"La renovación del 1 de enero de 2013 ha sido muy ordenada; las catástrofes solo tienen impacto local", dijo Lara Mowery, directora mundial de Property Specialty de MARSH & MCLENNAN, en un comunicado. Un factor atenuante fue una afluencia de capacidad en el mercado de reaseguros, especialmente el capital derivado de fuentes no tradicionales, como bonos de catástrofe, indicó. "Incluso para las aseguradoras que no utilizan directamente los beneficios de las fuentes no tradicionales como apalancamiento adicional de esta capacidad de reaseguradoras", señaló.

NIVELES RÉCORD DE CAPITAL

El informe señala que el capital totalmente dedicado a reaseguro alcanzó niveles récord durante 2012, superando los 190.000 millones de dólares (144.690 millones de euros) al final del tercer trimestre, lo que ayudó a reducir el impacto de Sandy en la costa este de Estados Unidos el pasado mes de octubre. "El impacto de Sandy, combinado con unas pérdidas en la agricultura históricamente altas en Estados Unidos y otros brotes de temporal severo en todo el mundo, dio lugar a un nivel mundial de pérdidas aseguradas de más de 50.000 millones (38.076 millones de euros) en 2012", indica el informe. "Este fue, sin embargo, mucho menos que los 120.000 millones (91.383 millones de euros) en daños asegurados sufridos en 2011".

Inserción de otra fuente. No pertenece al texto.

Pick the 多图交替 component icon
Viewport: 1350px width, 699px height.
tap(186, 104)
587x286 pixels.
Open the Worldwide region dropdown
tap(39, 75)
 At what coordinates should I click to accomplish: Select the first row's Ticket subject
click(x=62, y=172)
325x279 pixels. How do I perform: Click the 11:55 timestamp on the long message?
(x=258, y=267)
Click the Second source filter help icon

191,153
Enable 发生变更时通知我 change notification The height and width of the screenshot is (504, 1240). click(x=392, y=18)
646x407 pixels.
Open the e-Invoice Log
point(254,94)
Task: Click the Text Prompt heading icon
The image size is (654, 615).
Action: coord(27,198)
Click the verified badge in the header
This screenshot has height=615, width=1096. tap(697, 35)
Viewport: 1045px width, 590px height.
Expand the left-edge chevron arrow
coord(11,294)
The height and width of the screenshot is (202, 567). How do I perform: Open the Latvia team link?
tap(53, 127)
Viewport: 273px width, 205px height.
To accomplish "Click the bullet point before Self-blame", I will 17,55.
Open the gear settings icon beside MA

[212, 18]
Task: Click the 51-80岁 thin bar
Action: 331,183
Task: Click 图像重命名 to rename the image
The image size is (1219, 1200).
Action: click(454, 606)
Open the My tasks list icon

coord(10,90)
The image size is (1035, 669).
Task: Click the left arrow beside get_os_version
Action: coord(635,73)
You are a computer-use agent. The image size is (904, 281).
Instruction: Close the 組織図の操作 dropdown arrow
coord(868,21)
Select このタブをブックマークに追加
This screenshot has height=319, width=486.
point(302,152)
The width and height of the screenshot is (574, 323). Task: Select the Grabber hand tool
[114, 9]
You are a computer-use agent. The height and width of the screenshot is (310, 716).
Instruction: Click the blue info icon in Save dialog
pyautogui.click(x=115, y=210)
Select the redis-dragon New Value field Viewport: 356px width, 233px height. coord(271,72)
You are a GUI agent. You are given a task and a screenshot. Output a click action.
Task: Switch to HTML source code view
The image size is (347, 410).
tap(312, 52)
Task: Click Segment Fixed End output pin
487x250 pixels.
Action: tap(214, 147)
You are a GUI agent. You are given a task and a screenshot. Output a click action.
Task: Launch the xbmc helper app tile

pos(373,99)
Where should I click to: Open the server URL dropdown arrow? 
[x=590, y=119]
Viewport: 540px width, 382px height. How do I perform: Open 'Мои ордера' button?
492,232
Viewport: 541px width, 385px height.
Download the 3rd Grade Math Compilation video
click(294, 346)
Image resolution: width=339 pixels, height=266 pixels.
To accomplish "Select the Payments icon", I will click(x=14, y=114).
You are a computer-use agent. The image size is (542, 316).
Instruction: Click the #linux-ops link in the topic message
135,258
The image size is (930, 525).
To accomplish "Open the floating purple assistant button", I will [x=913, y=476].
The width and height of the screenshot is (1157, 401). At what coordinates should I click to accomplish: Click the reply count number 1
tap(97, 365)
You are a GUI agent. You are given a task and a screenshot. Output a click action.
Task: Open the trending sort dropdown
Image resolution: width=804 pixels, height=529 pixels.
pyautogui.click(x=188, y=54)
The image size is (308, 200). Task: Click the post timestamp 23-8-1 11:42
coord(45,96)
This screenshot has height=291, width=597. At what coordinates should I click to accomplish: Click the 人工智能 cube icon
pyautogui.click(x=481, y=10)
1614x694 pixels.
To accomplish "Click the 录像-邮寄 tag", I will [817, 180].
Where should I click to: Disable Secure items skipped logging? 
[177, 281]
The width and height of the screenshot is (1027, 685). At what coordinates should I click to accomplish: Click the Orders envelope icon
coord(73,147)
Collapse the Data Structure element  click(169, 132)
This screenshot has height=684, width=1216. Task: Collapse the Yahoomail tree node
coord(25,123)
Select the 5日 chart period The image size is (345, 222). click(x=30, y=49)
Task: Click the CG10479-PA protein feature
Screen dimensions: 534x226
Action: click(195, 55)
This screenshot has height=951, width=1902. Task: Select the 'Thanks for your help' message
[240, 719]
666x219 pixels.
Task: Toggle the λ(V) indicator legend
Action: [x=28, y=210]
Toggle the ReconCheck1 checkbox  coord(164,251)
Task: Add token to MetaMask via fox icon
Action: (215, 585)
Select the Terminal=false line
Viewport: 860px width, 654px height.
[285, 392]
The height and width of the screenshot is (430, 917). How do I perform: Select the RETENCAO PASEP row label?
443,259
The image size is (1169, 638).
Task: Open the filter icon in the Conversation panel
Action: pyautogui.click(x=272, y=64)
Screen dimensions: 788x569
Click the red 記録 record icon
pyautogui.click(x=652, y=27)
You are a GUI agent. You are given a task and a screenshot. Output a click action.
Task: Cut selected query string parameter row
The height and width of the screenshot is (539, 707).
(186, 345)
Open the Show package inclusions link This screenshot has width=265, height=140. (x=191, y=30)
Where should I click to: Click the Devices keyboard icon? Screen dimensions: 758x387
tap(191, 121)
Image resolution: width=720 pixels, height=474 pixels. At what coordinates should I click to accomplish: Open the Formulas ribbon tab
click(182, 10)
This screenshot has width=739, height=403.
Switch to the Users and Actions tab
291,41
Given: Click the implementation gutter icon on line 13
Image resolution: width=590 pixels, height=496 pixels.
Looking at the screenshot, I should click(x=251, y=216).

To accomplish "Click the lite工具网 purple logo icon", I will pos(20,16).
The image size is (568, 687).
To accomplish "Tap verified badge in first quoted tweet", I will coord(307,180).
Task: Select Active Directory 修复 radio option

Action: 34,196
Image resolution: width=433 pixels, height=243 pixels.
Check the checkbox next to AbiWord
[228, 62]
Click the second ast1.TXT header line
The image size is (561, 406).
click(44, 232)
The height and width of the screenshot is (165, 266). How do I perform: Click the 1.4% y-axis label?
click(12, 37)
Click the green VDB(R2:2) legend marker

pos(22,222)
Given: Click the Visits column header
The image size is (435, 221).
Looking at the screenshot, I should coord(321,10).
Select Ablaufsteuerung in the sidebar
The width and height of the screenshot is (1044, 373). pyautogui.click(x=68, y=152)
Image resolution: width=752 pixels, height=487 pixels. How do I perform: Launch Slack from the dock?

De hecho, el Índice ROL (Catastrophe Reinsurance Rate on Line) de Global Property de GUY CARPENTER, que mide los precios de reaseguro en el mundo, cayó marginalmente en las renovaciones del 1 de enero, según el informe. "El sector continúa mostrando una fuerte resistencia", dijo David Flandro, jefe global de Business Intelligence del bróker. "Durante los últimos cinco años, las aseguradoras han tenido que responder a las crisis financieras, a la caída de los rendimientos de inversión y al aumento de las pérdidas internacionales", apuntó.